A total of 384 patients (median age = 64.6 years; range = 30-89 years) completed the study; 53 percent were women and 94 percent were white. Most patients (69%) had a form of public insurance (including Medicare, Medicaid, and/or Veterans Health Insurance), and 48 percent were retired.
Respondents ranked change in PFS (from 10 to 60 months) as the most important attribute in their treatment decisions, followed by (in order of importance):
- a decreased risk of infection (preferring a medication with no risk of infection over one with a 30% risk)
- a lower chance of organ damage (preferring a medication with no risk over one with an 8%risk)
- a lower grade of diarrhea (preferring one with no risk over one with a severe risk)
- mode of administration (preferring oral over intravenous routes)
Although the risk of AEs was important, results from the minimum acceptable benefit calculation showed that, on average, patients would choose a treatment that carried a 30 percent risk of serious infection if it extended PFS by 36 months.
Prior exposure to treatment did not appear to influence decisions, according to a subgroup analysis in which the researchers compared patients who were receiving firstline therapy (n=23), had relapsed/refractory disease (n=39), or were treatment naïve (n=20) at the time they completed the survey. “There were no statistically significant differences between the preferences of any subgroup and the full sample,” the authors wrote. “This suggests that patient preferences may be stable over the stages of the disease; however, it is possible that sample size was not large enough to estimate the difference in preferences across groups.”

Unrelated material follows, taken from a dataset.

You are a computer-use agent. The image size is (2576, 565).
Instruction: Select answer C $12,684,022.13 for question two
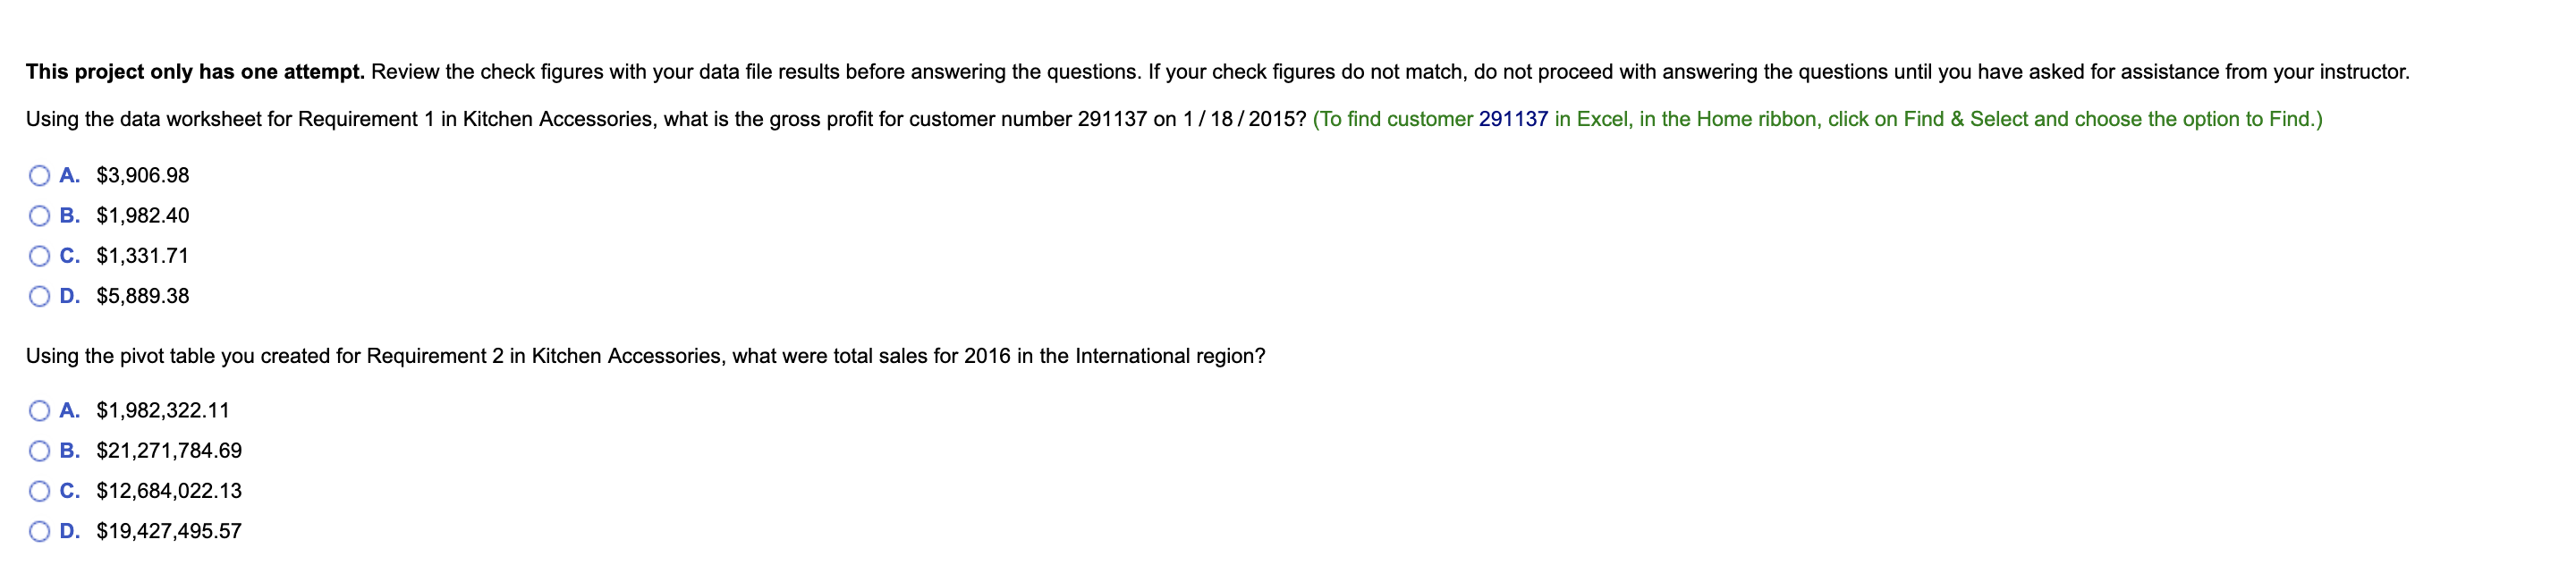tap(40, 491)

More than half (53%) of the entire group reported receiving financial aid from patient-support programs and 40 percent reported difficulty paying out-of-pocket costs, indicating that cost played a major role in treatment decisions.
When participants were allowed to choose between a medication with a shorter PFS (Medicine A) or a longer PFS (Medicine B) without knowing the cost, 91 percent chose Medicine B; however, when they were presented with scenarios in which the monthly out-of-pocket costs for Medicine B were $75 higher than Medicine A, 50 percent of patients chose the lower-cost option. As price increased, so did the number of patients choosing lower cost over improved efficacy (FIGURE). “Cost is clearly something that has an impact,” said Dr. Mansfield. “When patients [are] prescribed something they can’t afford, they have to make very difficult choices.”
Given the value of testing minimal residual disease (MRD) to guide treatment decisions for CLL, the authors also asked respondents about MRD monitoring. Approximately 82 percent were interested in the testing, of which 58 percent were very interested. Interest in MRD testing decreased with age, was lower in women, and was higher in those with public insurance.
“We hope that our findings can help doctors to have frank discussions with their patients about the differences between treatments and how these might affect their lives,” Dr. Mansfield concluded.
The study is limited by its use of a patient advocacy organization for recruitment, which may not be representative of the overall CLL population. In addition, discrete-choice experiments rely on hypothetical scenarios and only a limited number of treatment attributes can be included. “The answers do not carry the weight of real choices,” the authors explained. Disease stage and prior treatment regimens were not defined, which could have further limited the implications of the study’s findings.
Genentech, Inc., provided funding for the study.
The authors report receiving funding from Genentech, Inc.
Mansfield C, Masaquel A, Sutphin J, et al. Patients’ priorities in selecting chronic lymphocytic leukemia treatments. Blood Advances. 2017 November 14.